Labor and Faith Forge Partnership for Social, Racial and Economic Justice

Today, the Poor People’s Campaign: A National Call for Moral Revival and the AFL-CIO marked the 57th anniversary of the 16th Street Baptist Church bombing in Birmingham, Alabama, where four girls were killed, with a virtual candlelight vigil and commitment to a 10-point pledge for social, racial and economic justice

At this moment in history, labor and faith are coming together, standing together and acting to stop the injustices that plague the nation—institutional racism and racist violence, the immoral response to the COVID-19 pandemic, and the deepening economic crisis driven by division and greed.

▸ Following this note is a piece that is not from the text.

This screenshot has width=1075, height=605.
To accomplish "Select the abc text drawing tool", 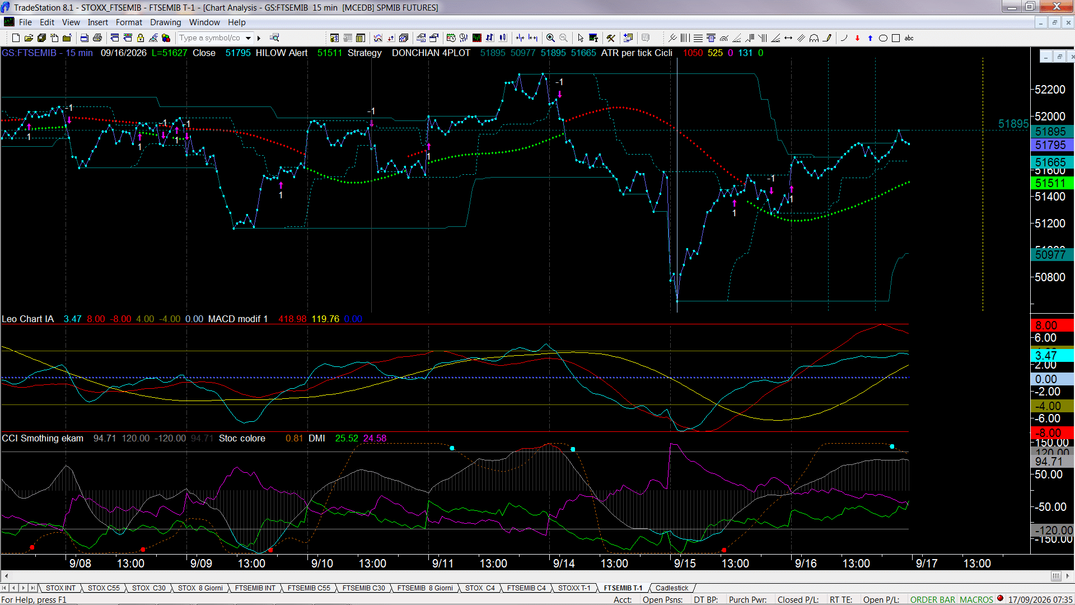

“We’re here together—the Poor People’s Campaign and America’s AFL-CIO, America’s unions—because we have to be. We must be,” the Rev. Dr. William J. Barber II said. “We’re here because we’re deeply concerned about the hate and division being sown in our society—not that it’s new, but that it’s being pushed and stoked.…We know the movement is more powerful than racism’s fear and division. We don’t just believe it. President Trumka and I don’t just believe it as some philosophical statement. We know it. We know it from history. We know it from Birmingham because if we tell the whole story, it was faith and labor and children and parents and white and Black and Jews and Christians in those Southern states. It was never just Black alone or white alone.”

“Some refuse to learn. Some see what’s happening and resist change or outright refuse it. Worse, some want to return to a dark past that they mythologize as ‘great.’ We cannot let them drag us back and hold us down,” said AFL-CIO President Richard Trumka. “The ultimate effect of the bombing was not division, but unity. It strengthened the movement. It hastened the Civil Rights Act. It bolstered the Voting Rights Act. It did the opposite of what the Klan wanted. We stand on the shoulders of Birmingham.”

Barber and Trumka called on the labor and faith communities to come together in the spirit of the four girls killed in the bombing to rededicate and recommit to rebuilding our powerful and historic coalition for social, racial and economic justice.